Recently, a head of a local VCFSE organisation asked me a question along the lines of: ‘if the Neighbourhood Networks were successful in their aim, wouldn’t it create more competition for the CICs and charities in our borough?’ In a landscape where charities and CICs already compete for limited funding, the idea of another organisation doing similar work on ‘their patch’ is a real concern.

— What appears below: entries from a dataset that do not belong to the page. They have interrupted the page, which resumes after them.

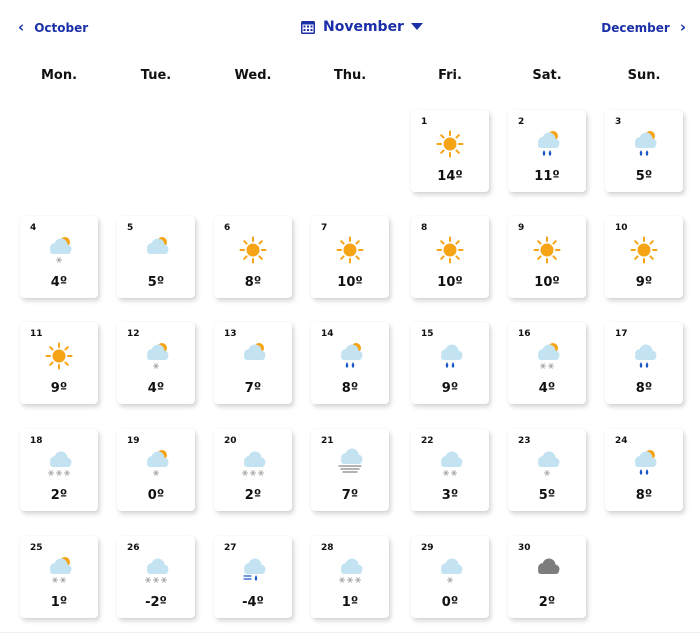 Image resolution: width=700 pixels, height=639 pixels. I want to click on next-month-button: December ›, so click(644, 28).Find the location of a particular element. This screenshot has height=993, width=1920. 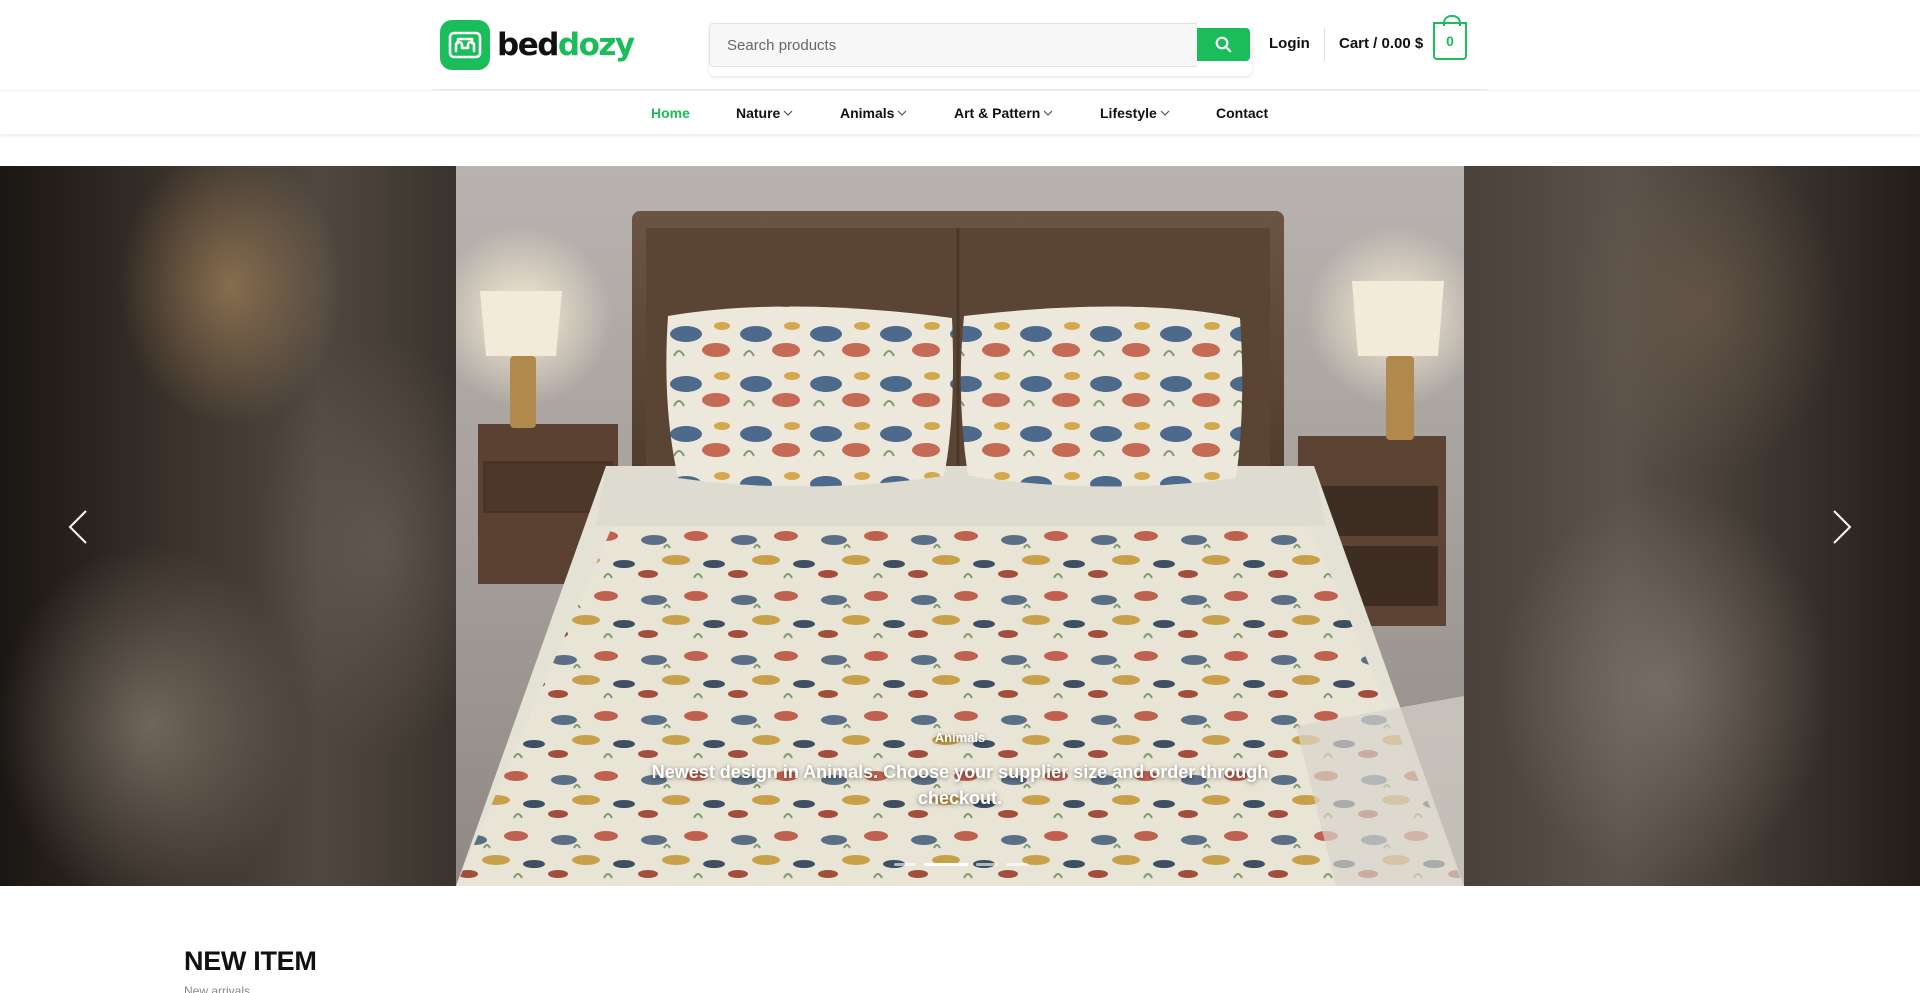

slider-dot-active is located at coordinates (946, 864).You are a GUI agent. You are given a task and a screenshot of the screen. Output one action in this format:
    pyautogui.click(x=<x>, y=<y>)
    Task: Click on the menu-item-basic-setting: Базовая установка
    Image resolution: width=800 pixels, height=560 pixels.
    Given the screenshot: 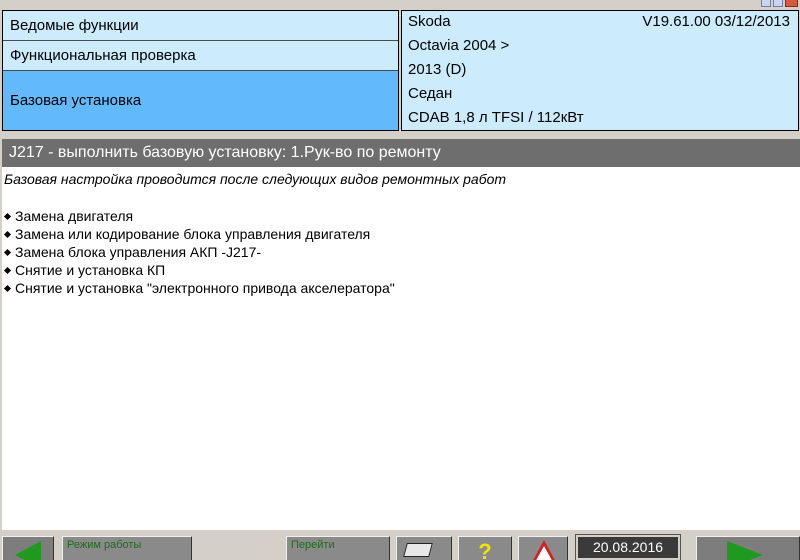 What is the action you would take?
    pyautogui.click(x=200, y=100)
    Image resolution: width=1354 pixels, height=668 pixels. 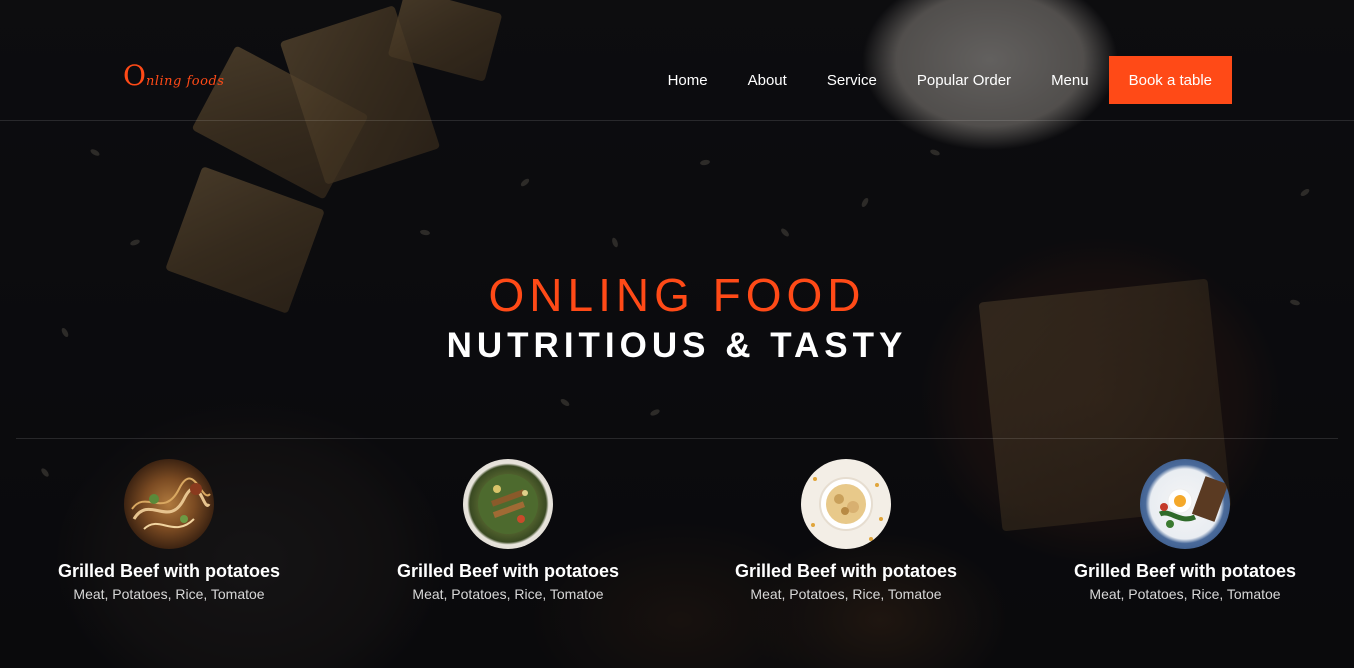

The Neighbourhood Networks, a learning programme run by BD Collective as part of Barking and Dagenham’s Neighbourhood Working strategy, aim to establish ten hyper-local networks where residents, supported by local organisations, collaborate to create what they want to see in their area. Some initiatives may have specific goals, like improving health, but the main focus is on building a more robust community.
My friend’s question is understandable. If many charities and CICs exist to fill gaps, youth mentoring for example, but that need is met by residents who’ve created a volunteer run after-school club through their Neighbourhood Network, where does that leave the local youth mentoring charity?
I responded to my friend with a different question:
What if the Neighbourhood Network and the charity share a goal, not to create more services, but to create stronger communities?
I’m so grateful for the welfare state. I rely on it, and I believe in it. But it often treats people as recipients rather than contributors. Neighbourhood Networks offer a different way: one where everyone has something to give, and where we focus on building resilience and connection as a community.
Neighbourhood Networks are not about creating more services; they are about building community. They are designed to reduce the pressure on statutory services, and in doing so, they’re supporting the work of the charities.
They are about creating conditions where:
- problems are prevented earlier
- communities become more resilient
- specialist services can focus where they add the greatest value
By empowering residents who are able to meaningfully contribute – their skills, their passions, their time – individuals become more than service users. Everyone has something to give, and research shows that when people get involved in their local community, they can truly change how their area is run.
Neighbourhood Networks are the infrastructure for that reciprocity. They’re built around the idea that people know their own needs better than anyone else, so communities can support each other.
Let me paint a picture: Bob, who is good at gardening, creates a gardening club. James, who suffers with social anxiety, attends with his mum. The other residents who attend the gardening club get to know James to the point where James’ mum no longer needs to go with him, and instead gets a few well-needed hours to herself. Mohammed finds the gardening club helps him get exercise, and he and James soon start a walking club. This helps some of the walkers to keep their weight under control, reducing their need for pre-diabetic medication. Mohammed and James become friends, their social isolation decreases, and they both become happier. A few months later James realises that his social anxiety isn’t as much of a problem as it used to be.
Bob, who started the gardening club, is not a trained professional; he is simply someone with a passion for gardening, but sharing his passion and skill has gentle ripple effects that affect an ever-increasing group of people in his community.
In a world where community is the vision, and the heart of what we set out to achieve, the pressure on the welfare state is drastically reduced. Expertise will always be needed, specialist support called for, but what if it was needed for the few rather than the many? That support could be so much better.
The ‘charity mindset’ creates an ‘us and them’, a ‘haves and have-nots’, a wall, a divide, a hierarchy. A community mindset does not. It suggests that we’re all in this together. I have something to offer, and so do you – it’s mutual – and what we offer is unique, and complementary.
I shared a vision with my friend, the VCFSE lead: a world where charities focus less on saving people and more on creating the conditions for people to support one another. I’m not worried about competition between charitable organisations and the Neighbourhood Networks in Barking and Dagenham – I’m worried about a world where the need is becoming so great that, without building robust communities, we cannot meet it.